- What is being asked: Taking the listing below, restate word for word each line from the line with "Cancel the event edit dialog" to the line with "Image resolution: width=1171", ends included, and stop there.

- Given data:
· · · ·
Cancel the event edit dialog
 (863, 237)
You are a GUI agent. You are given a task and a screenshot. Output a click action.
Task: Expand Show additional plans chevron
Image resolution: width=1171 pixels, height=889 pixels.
· · · ·
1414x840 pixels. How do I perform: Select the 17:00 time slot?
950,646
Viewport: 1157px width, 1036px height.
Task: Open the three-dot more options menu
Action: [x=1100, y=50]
· · · ·
- Your response:
Cancel the event edit dialog
 (863, 237)
You are a GUI agent. You are given a task and a screenshot. Output a click action.
Task: Expand Show additional plans chevron
Image resolution: width=1171 pixels, height=889 pixels.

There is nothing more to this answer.